Pour se faire, ci-aprés des extraits du premier chapitre de "L'Onu contre les droits de l'homme" de Claude Levenson et Jean-Claude Buhrer, éditions les milles et une nuit, 2003.

"La rencontre de Durban s’avérait  mal partie. Deux semaines d’âpres tractations lors de ce qui devait être l’ultime ligne droite préparatoire n’ayant pas permis de dégager un consensus si désespérément recherché, les émissaires des 125 Etats rassemblés à Genève ont chargé un groupe de vingt et un d’entre eux, composé de quatre représentants par région et présidé par l’Afrique du Sud, de se réunir à huis clos du 5 au 15 juin afin de poursuivre l’examen du texte litigieux : il fallait à tout prix rapprocher les points de vue et soumettre des propositions à une nouvelle et peut-être ultime séance préparatoire convoquée du 30 juillet au 10 août sur les rives du Leman.

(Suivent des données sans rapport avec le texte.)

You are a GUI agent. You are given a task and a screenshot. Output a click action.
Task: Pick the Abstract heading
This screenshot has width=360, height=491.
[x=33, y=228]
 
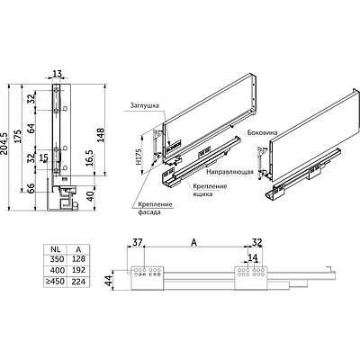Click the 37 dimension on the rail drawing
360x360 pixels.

Rien n’y a fait, ni les appels à la raison ni les exhortations du secrétaire général des Nations unies à la communauté internationale de « trouver un terrain d’entente assurant le succès de cette conférence », pas plus d’ailleurs que l’optimisme affiché envers et contre tout par la haut commissaire aux droits de l’homme. Les écueils étaient d’autant plus difficiles à contourner qu’aucun des camps en présence n’entendait faire la moindre concession, et à mesure que s’approchait la date fatidique, il apparaissait que les positions se raidissaient davantage : chacun s’arc-boutait sur ses exigences les plus tranchées, refusant de s’engager sur la voie, sinon de la réconciliation, du moins d’une ébauche de consensus. Sur le fond, les divergences les plus sérieuses ont subsisté jusqu’au bout, et dans ces conditions, il était vain d’attendre de la conférence elle-même qu’elle parvienne à les aplanir.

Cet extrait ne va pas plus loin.